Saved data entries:

* * *

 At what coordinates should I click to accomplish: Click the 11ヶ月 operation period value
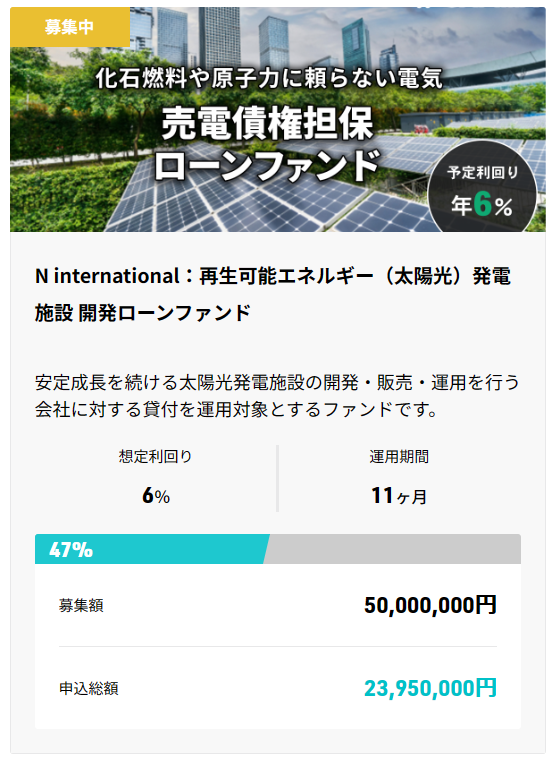tap(399, 496)
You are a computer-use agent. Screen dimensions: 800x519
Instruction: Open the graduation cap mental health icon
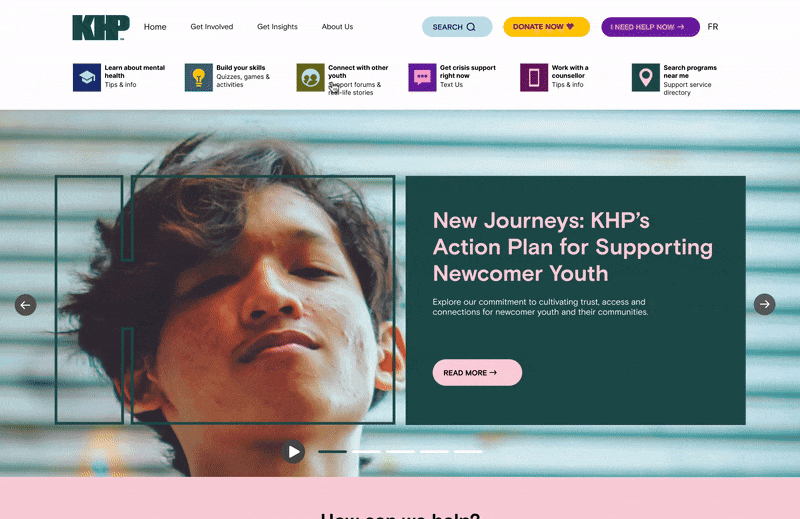click(87, 78)
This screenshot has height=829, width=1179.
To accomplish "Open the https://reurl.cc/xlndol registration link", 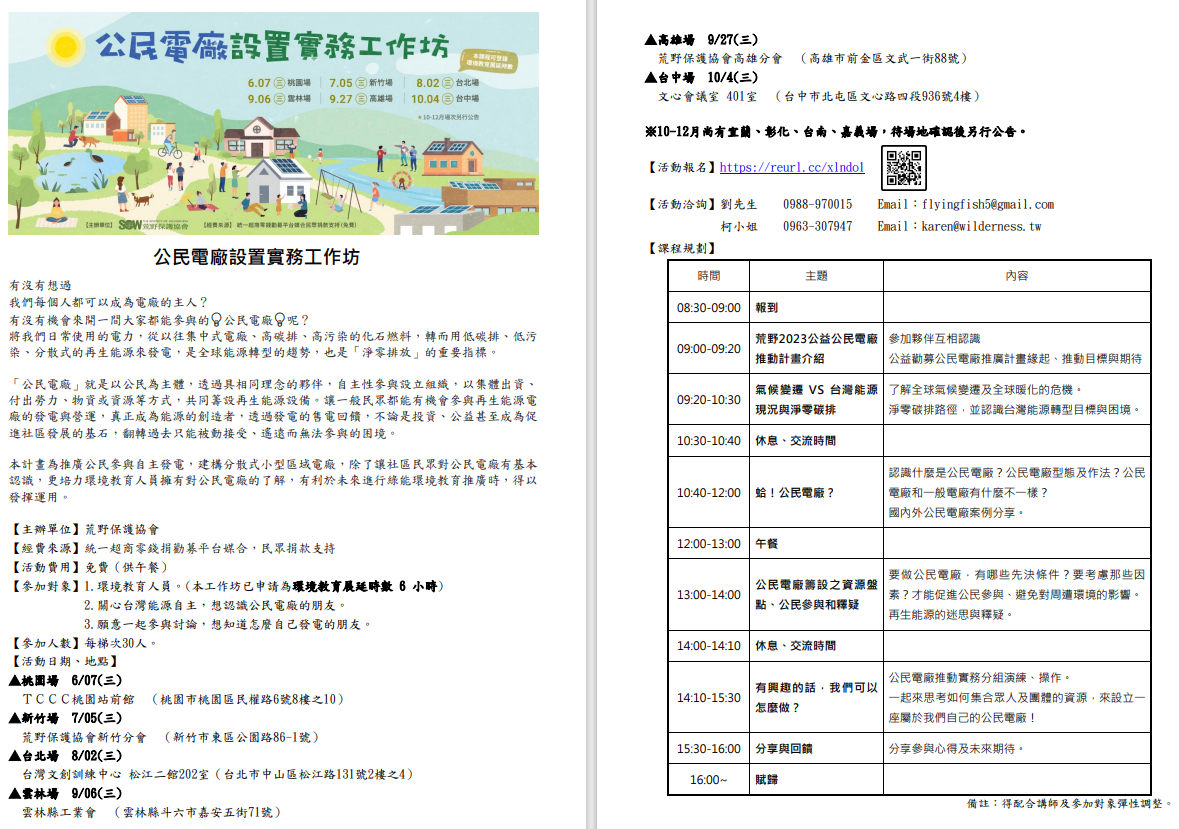I will pos(792,168).
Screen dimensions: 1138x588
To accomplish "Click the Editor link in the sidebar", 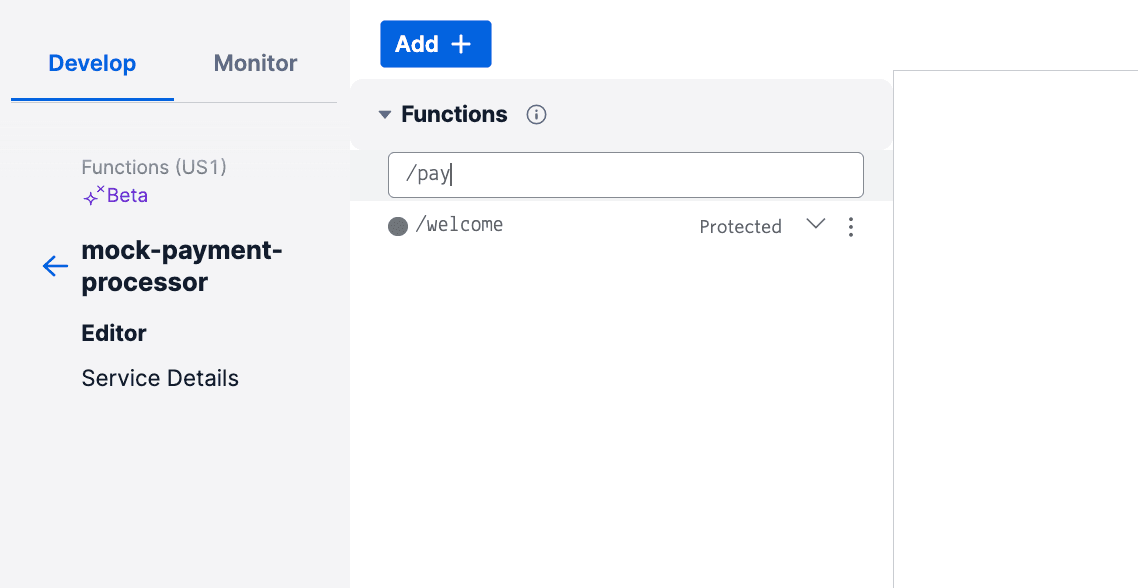I will tap(113, 333).
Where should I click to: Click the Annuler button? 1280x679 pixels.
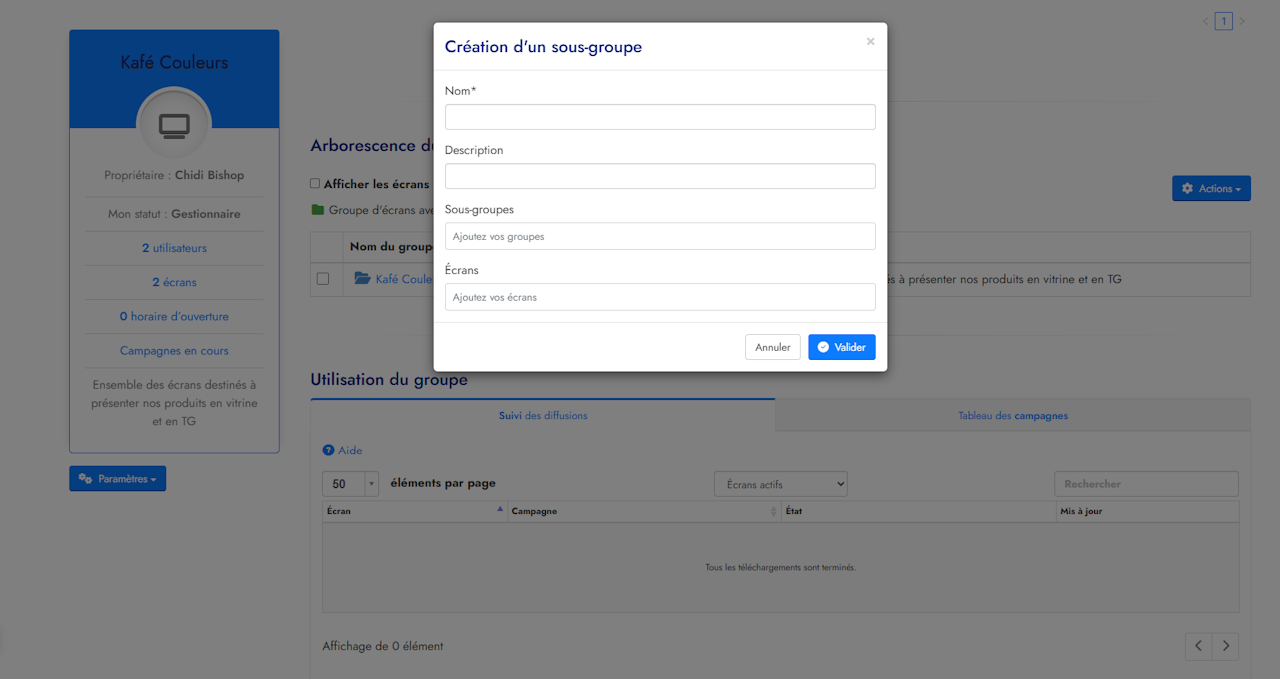pyautogui.click(x=772, y=347)
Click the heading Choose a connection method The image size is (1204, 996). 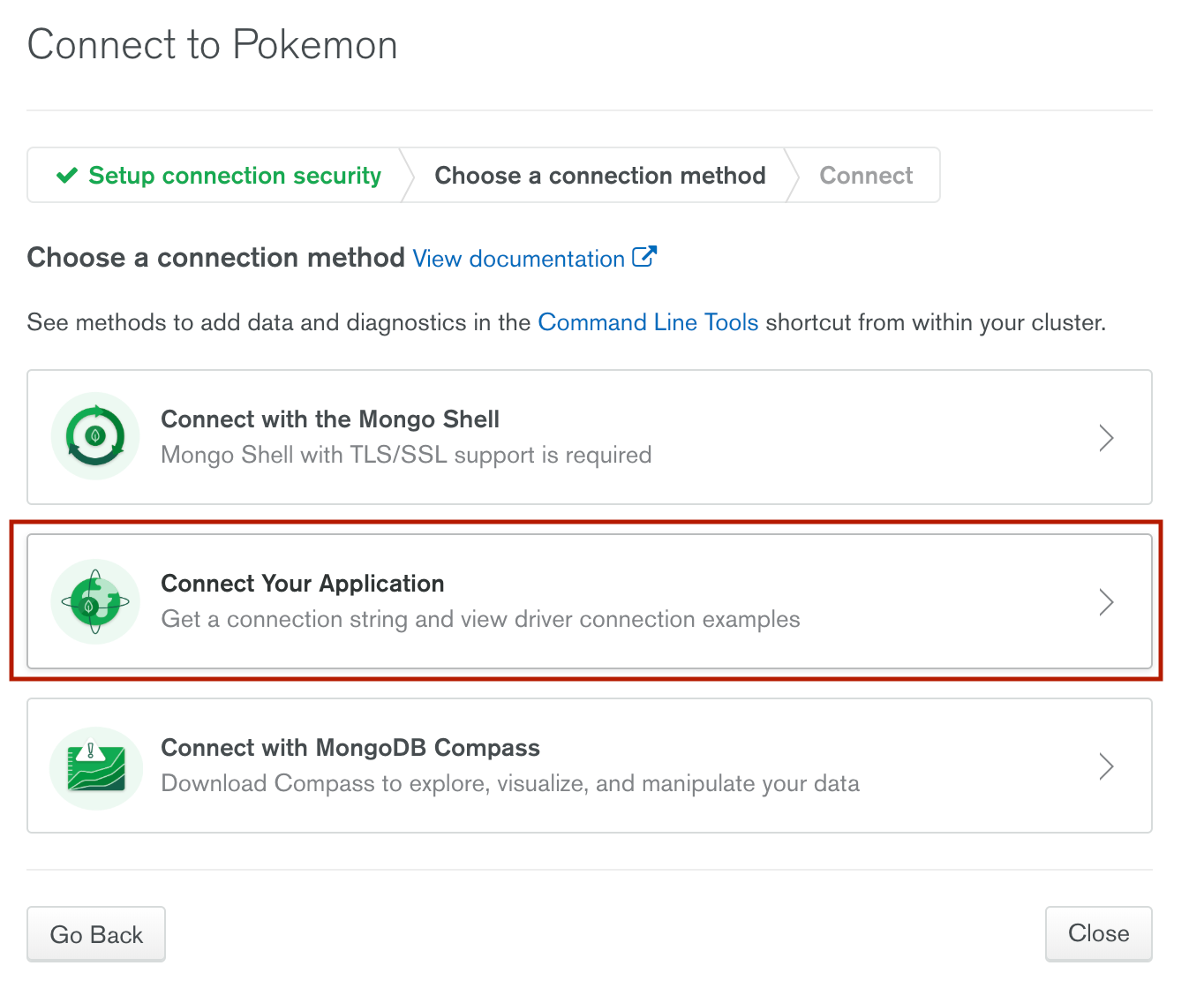pos(214,257)
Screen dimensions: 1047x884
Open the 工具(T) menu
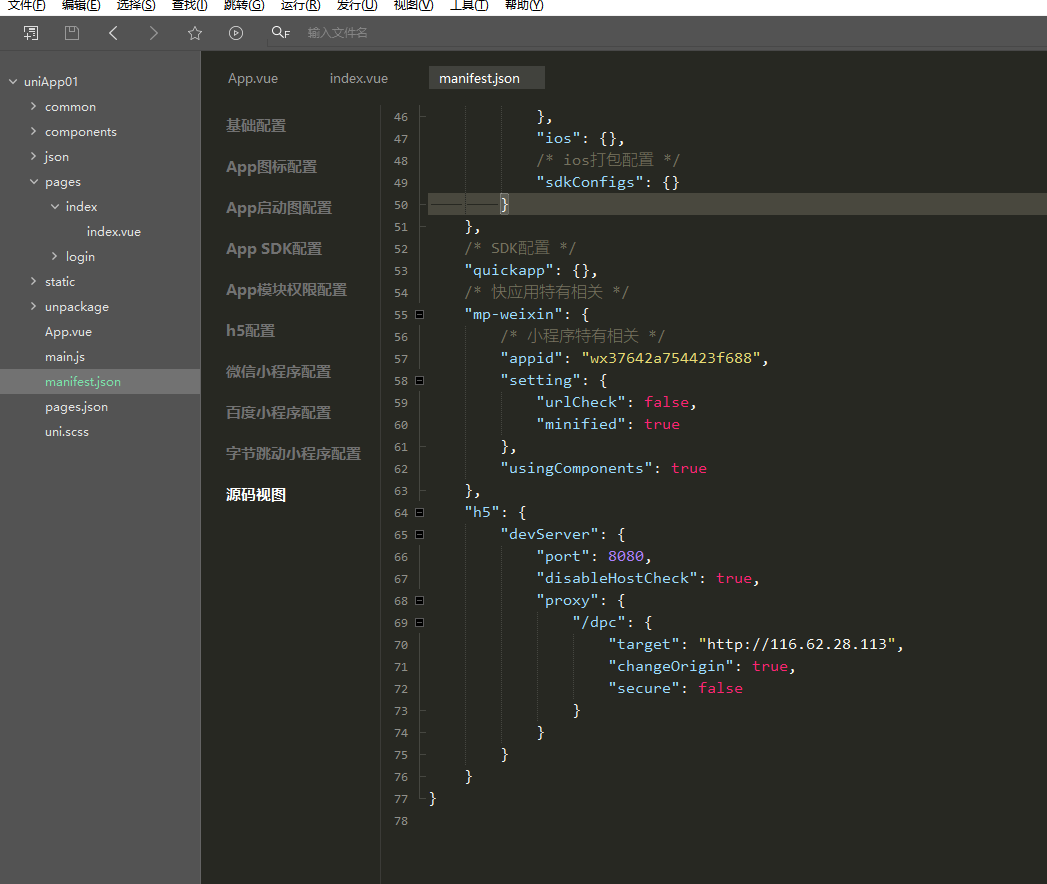(x=468, y=5)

* * *

Activity: Copy each line above holding "dimensions".

Result for this exercise:
You are a computer-use agent. Screen dimensions: 800x519
Screen dimensions: 1138x588
Screen dimensions: 1047x884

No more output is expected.